TL;DR
- Kenny Li, co-founder of Manta Network, revealed an elaborate phishing attempt executed through a fake Zoom call.
- The attackers, linked to North Korea’s Lazarus Group, used video footage of his real team to gain trust.
- Li recognized the warning signs and exited the call just in time, urging the crypto community to remain vigilant against these evolving threats.
On April 17, Kenny Li, co-founder of Manta Network, shared on X a chilling account of a phishing attack that nearly compromised his digital security. The scam unfolded via a Zoom call that appeared to involve genuine colleagues. While the visuals seemed disturbingly real, the lack of audio and a strange prompt to download a script file raised red flags. Li quickly exited the call and contacted the supposed colleague via Telegram. The person then deleted the chat and blocked him, confirming the deception.

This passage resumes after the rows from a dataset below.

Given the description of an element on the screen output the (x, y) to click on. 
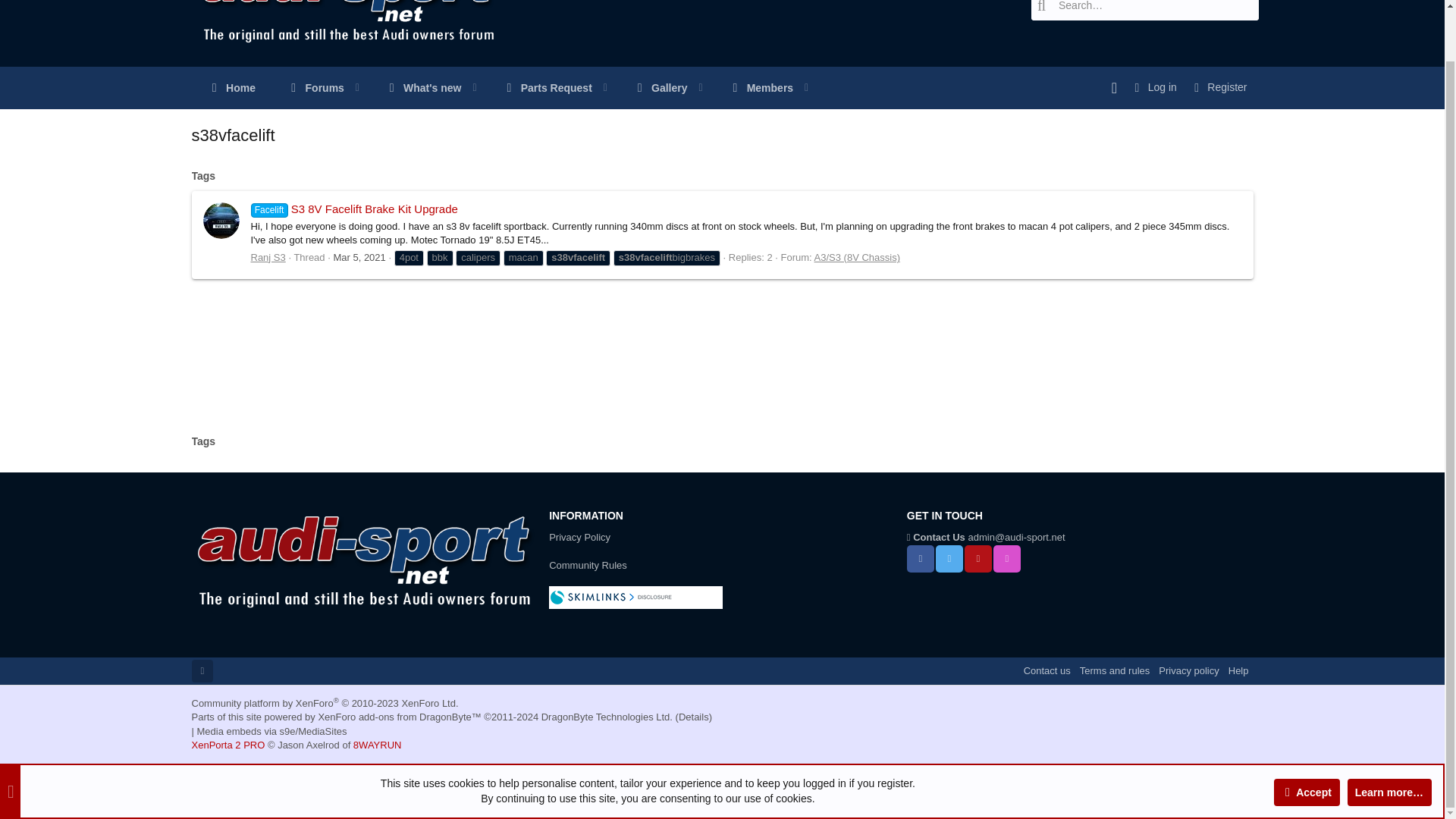
Follow us! (949, 558)
Gallery (651, 87)
Toggle width (201, 671)
Follow us! (920, 558)
Home (229, 87)
Forums (308, 87)
Parts Request (503, 87)
Follow us! (540, 87)
Given the description of an element on the screen output the (x, y) to click on. 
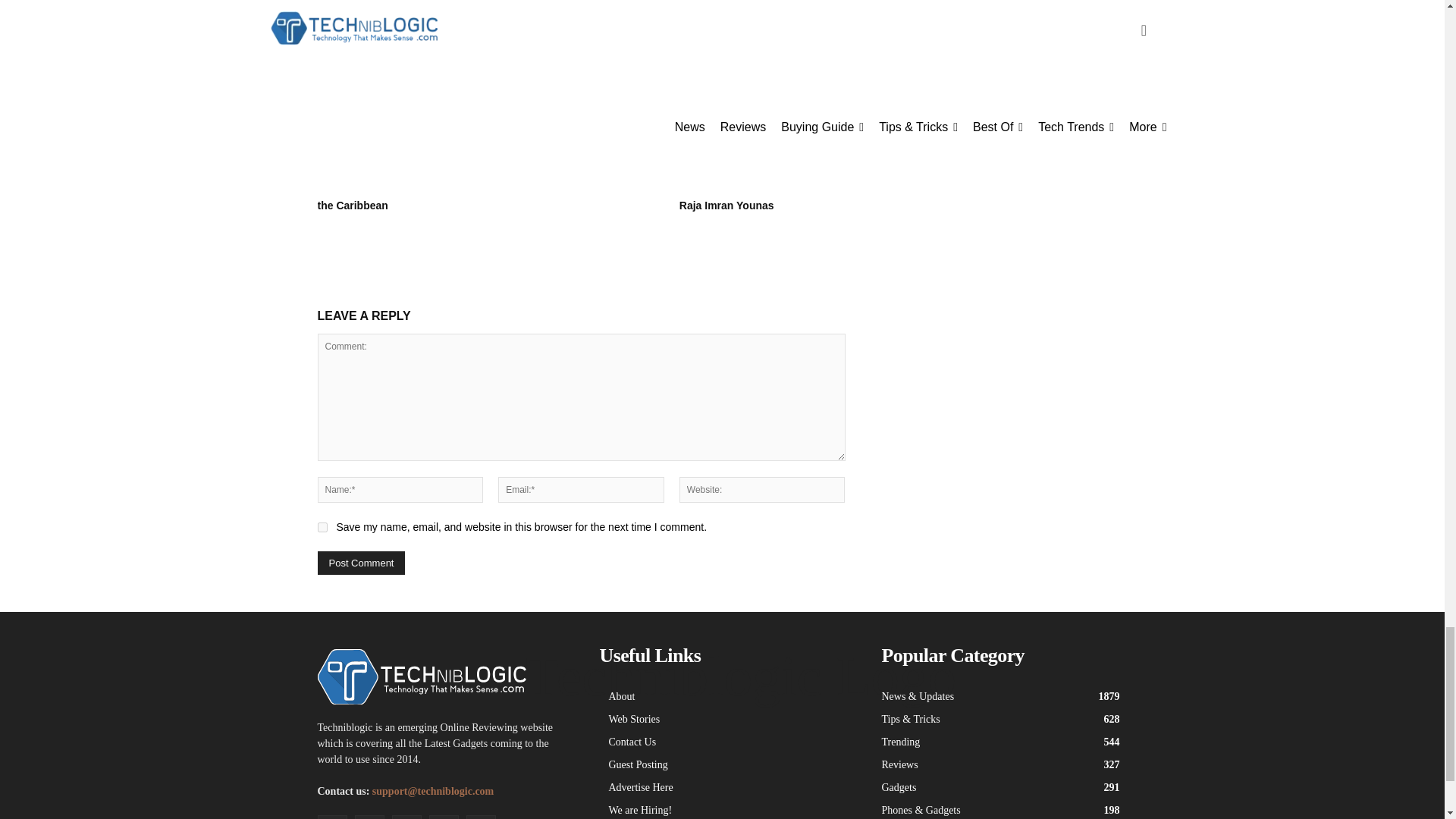
Post Comment (360, 562)
yes (321, 527)
Given the description of an element on the screen output the (x, y) to click on. 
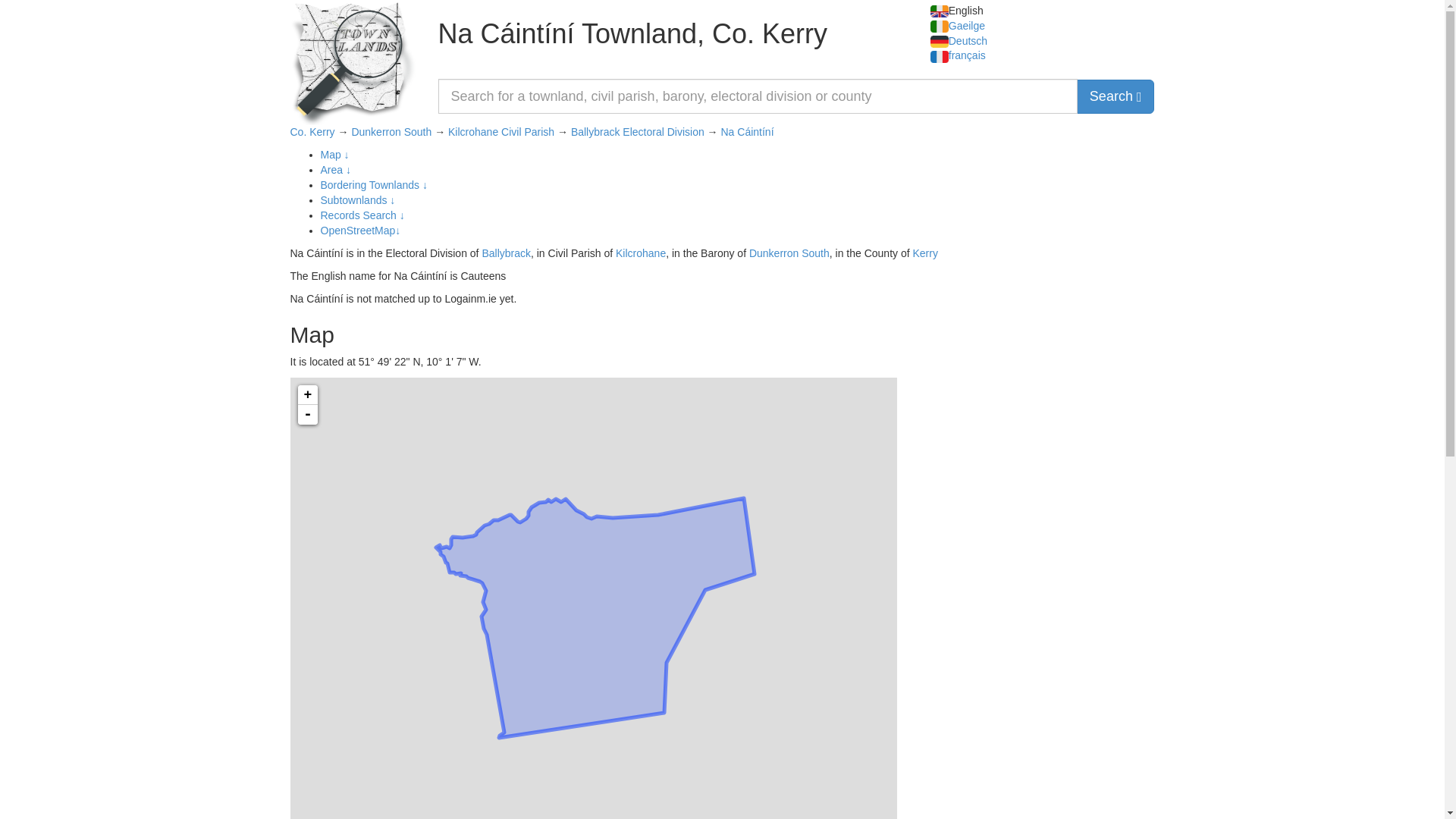
Ballybrack Electoral Division (637, 132)
Dunkerron South (390, 132)
Zoom in (307, 394)
Dunkerron South (789, 253)
Search (1115, 95)
Gaeilge (957, 25)
Co. Kerry (311, 132)
Kerry (924, 253)
- (307, 414)
Ballybrack (506, 253)
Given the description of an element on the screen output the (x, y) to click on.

Increasingly Sophisticated and Targeted Attacks
The attack bore all the hallmarks of the Lazarus Group, a hacker collective tied to the North Korean regime known for its high-profile exploits in the crypto space. Unlike conventional scams, this one preyed on the exhaustion and trust habits of leaders in the blockchain world. Li suspects that the attackers used previously recorded footage from actual Zoom meetings instead of AI-generated deepfakes, making the deception harder to spot. His proposal to switch the call to Google Meet was ignored, an evasive behavior seen in similar incidents reported by others.
Advanced Tech and Social Engineering Tactics
Some in the crypto community believe that in other cases, deepfake technology may have been used to create the illusion of authenticity. The Lazarus Group is no stranger to using cutting-edge tools and social engineering to penetrate systems. Earlier this year, they were linked to the Bybit hack, where instead of attacking the exchange directly, they exploited its custody partner. A similar method was used in the $235 million WazirX breach, showcasing the group’s ability to adapt.
Other professionals in the field have shared nearly identical experiences. A member of “ContributionDAO” reported being urged to install a “custom” version of Zoom, while crypto researcher “Meekdonald” noted that a colleague actually fell for a similar scheme. These accounts confirm that hackers are refining their psychological tactics and leveraging real identities to infiltrate even the most secure environments. Despite the danger, the crypto community can transform these threats into opportunities to strengthen its security protocols. Far from being a reason to distrust the sector, these episodes underscore the urgent need to educate, share alerts, and promote more secure decentralized tools.